Eigenvalue dynamics in the presence of non-uniform gain and loss

TL;DR

This paper provides a general theoretical framework for understanding counter-intuitive effects like loss-induced transmission and reversed pump dependence in non-Hermitian systems with patterned gain and loss, expanding the design possibilities.

Contribution

It introduces universal conditions for these effects in complex symmetric matrices without requiring parity-time symmetry or proximity to exceptional points.

Findings

Loss-induced transmission confirmed in simulations

Reversed pump dependence demonstrated

Loss-induced narrowing of density of states observed

Abstract

Loss-induced transmission in waveguides, and reversed pump dependence in lasers, are two prominent examples of counter-intuitive effects in non-Hermitian systems with patterned gain and loss.
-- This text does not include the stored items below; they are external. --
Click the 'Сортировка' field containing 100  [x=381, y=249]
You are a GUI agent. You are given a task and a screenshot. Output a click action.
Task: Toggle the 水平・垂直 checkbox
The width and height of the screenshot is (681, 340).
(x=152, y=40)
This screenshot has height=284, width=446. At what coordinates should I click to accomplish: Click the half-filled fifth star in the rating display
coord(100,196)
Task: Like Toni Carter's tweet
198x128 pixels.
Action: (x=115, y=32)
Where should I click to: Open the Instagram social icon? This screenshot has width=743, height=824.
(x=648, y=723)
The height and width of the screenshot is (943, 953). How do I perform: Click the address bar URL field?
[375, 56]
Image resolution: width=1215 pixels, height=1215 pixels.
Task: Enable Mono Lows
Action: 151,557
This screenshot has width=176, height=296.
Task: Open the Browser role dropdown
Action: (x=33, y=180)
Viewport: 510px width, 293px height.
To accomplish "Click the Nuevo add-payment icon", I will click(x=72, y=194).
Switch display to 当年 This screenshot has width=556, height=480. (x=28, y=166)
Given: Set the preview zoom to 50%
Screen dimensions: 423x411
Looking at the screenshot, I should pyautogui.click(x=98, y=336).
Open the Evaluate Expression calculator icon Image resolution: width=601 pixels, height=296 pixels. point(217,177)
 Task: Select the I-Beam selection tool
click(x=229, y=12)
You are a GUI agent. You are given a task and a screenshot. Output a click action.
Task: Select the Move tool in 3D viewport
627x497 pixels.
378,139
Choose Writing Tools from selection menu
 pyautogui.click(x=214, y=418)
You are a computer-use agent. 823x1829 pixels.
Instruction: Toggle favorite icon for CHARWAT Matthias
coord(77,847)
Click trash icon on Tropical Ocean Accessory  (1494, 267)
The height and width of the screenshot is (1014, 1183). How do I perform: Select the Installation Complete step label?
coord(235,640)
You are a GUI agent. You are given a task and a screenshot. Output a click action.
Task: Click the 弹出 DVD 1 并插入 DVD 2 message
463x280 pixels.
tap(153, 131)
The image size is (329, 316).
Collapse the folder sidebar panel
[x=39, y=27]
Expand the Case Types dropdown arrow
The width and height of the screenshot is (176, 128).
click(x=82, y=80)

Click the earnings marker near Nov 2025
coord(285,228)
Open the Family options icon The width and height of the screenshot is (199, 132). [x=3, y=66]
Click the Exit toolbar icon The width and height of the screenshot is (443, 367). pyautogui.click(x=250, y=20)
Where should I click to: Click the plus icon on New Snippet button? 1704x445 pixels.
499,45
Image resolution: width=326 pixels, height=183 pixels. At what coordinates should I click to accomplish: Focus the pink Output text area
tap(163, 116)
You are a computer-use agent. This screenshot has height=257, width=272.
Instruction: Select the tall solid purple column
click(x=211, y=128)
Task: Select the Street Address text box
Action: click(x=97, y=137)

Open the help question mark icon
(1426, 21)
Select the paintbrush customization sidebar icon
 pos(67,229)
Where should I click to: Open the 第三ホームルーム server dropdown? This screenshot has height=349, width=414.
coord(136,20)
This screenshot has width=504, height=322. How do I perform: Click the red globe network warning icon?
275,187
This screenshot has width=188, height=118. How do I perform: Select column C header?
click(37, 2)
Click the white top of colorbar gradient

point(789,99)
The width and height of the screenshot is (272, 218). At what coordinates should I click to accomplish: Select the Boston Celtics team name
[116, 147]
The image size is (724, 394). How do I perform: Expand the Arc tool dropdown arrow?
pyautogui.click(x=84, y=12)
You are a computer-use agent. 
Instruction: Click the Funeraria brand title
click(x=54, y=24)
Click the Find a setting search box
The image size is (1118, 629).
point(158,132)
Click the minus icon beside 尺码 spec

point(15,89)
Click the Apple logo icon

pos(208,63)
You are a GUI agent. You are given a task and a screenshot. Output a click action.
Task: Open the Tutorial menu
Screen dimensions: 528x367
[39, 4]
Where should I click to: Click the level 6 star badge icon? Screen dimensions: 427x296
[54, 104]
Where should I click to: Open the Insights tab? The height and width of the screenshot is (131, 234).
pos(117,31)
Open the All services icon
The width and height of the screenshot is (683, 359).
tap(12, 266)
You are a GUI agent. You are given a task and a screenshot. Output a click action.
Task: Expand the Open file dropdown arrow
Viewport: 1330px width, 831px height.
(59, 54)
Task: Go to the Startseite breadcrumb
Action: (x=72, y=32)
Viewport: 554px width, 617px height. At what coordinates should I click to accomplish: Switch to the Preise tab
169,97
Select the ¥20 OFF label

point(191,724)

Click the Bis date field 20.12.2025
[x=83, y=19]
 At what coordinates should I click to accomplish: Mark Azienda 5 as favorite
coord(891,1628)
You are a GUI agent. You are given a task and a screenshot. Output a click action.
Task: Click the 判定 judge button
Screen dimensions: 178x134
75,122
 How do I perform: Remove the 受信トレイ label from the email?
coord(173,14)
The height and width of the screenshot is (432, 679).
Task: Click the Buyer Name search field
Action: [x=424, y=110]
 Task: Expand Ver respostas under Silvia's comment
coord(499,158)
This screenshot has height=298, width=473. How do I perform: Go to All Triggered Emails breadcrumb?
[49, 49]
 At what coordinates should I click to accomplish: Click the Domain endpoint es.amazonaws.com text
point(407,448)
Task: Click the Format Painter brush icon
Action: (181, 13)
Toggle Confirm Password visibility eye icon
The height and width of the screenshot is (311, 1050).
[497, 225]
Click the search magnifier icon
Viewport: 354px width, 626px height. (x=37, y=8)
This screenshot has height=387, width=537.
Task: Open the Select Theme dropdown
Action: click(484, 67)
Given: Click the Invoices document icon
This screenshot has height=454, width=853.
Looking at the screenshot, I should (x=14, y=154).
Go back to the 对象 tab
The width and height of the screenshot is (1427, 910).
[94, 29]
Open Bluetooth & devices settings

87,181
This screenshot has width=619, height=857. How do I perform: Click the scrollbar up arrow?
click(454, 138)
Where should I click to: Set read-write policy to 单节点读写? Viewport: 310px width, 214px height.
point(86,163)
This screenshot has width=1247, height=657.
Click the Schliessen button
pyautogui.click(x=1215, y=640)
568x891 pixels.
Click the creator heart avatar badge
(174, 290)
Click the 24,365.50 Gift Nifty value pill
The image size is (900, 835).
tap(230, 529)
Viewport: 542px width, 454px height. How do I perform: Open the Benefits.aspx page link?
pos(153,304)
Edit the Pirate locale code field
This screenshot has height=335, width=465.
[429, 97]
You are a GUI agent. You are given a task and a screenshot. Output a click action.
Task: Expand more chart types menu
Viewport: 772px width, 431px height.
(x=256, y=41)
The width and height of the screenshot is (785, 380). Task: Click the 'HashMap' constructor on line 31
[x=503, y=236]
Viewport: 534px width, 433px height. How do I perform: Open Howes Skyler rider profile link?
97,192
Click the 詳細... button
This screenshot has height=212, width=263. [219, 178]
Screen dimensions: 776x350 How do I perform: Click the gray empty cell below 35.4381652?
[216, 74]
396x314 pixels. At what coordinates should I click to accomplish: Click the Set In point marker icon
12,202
By analyzing the eigenvalue dynamics of complex symmetric matrices when a system parameter is varied, we introduce a general set of theoretical conditions for these two effects. We show that these effects arise in any irreducible system where the gain or loss is added to a subset of the elements of the system, without the need for parity-time symmetry or for the system to be near an exceptional point. These results are confirmed using full-wave numerical simulations. The conditions presented here vastly expand the design space for observing these effects. We also show that a similarly broad class of systems exhibit a loss-induced narrowing of the density of states.